Source of Article:  http://www.setimes.com/cocoon/setimes/xhtml/en_GB/features/setimes/features/2009/01/27/feature-03

27/01/2009

Authorities hope new rules will not only protect consumers but also strengthen the appeal of Macedonian food products in regional and international markets.

By Marina Stojanovska for Southeast European Times in Skopje -- 27/01/09

 

Macedonia begins using the Hazard Analysis of Critical Control Points (HACCP) food protection system on January 1st. With this action, all food merchants, restaurants and food producers must comply with safety regulations governing the sale, service and preparation of food.

Besides protecting Macedonian consumers from illnesses, HACCP could help the country's food exports gain more appeal in regional and global markets.

Stores, restaurants and food producers will receive training in the new system this winter and spring. Starting on May 1st, those not complying with the HACCP rules face stiff fines.

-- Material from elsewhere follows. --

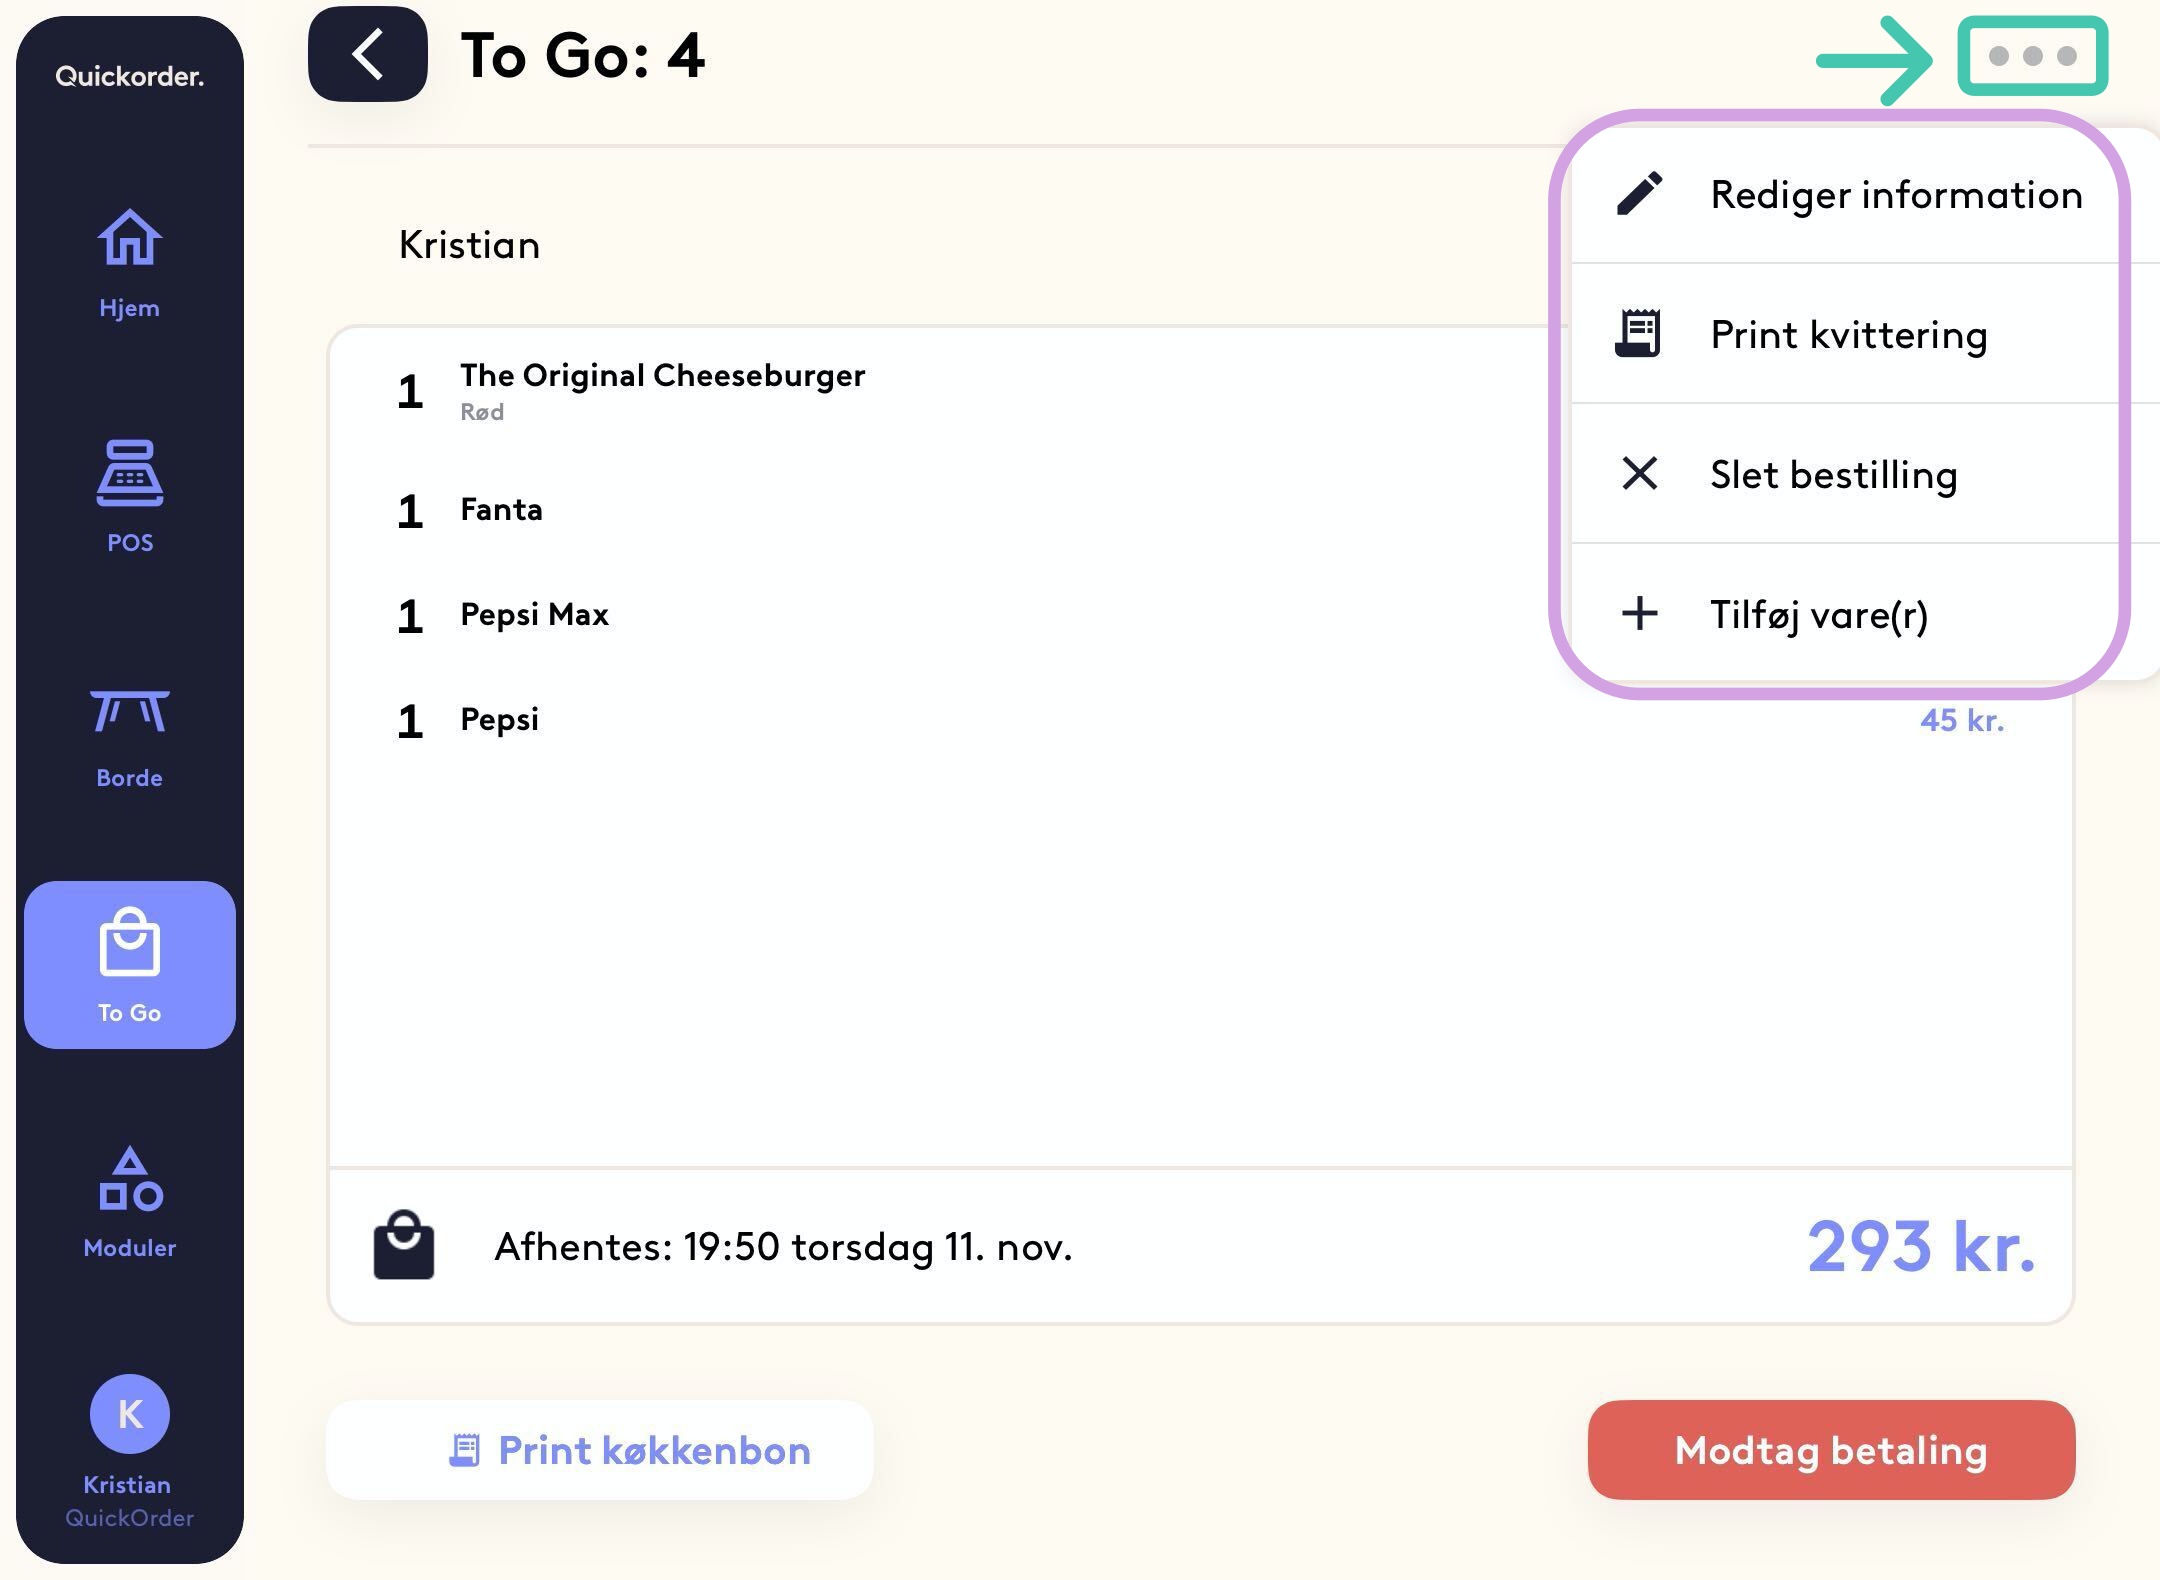Click the pickup bag icon beside Afhentes

(403, 1245)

"We know this is a difficult process that in the first phase may cause problems, but implementation of this system is for the citizens and their safety when they buy and consume food," Health Minister Bujar Osmani said. "Until May 1st, inspectors can issue only warnings, remarks and directions for implementation of the HACCP system. After this date, punishment for violators will follow."

According to the manager of the Food Bureau's Sector for Production and Sales, Bozin Petrovski, the biggest anticipated problem in implementing the HACCP system is in restaurants.

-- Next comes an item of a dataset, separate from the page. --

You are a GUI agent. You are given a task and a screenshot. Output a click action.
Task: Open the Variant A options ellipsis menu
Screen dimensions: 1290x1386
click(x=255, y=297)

"Those businesses make a variety of dishes that all have different preparation and storage requirements, so we expect adaptation [by restaurants] to have the most difficulties," Petrovski said.

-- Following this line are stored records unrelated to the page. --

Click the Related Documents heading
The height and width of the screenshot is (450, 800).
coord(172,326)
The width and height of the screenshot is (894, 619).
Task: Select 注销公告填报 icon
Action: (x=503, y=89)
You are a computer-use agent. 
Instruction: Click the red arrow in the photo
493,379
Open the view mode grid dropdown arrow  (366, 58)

Under the system, businesses must identify all safety risks that could affect the product. They must determine the critical control points -- that is, controllable stages during the product's life cycle -- and design a system of tests, as well as a corrective action plan and verification procedures. They have to document all processes.

The health ministry defined three categories of enterprises that must obey the HACCP system: industrial food producers, restaurants and food retailers.

According to the Food Bureau, only 5% of the companies in Macedonia have implemented the HACCP system so far. Starting in May, the maximum penalty for noncompliance will be 5,000 euros for the legal entity, 3,000 euros for the responsible person at the establishment and closure of the building for six months to two years.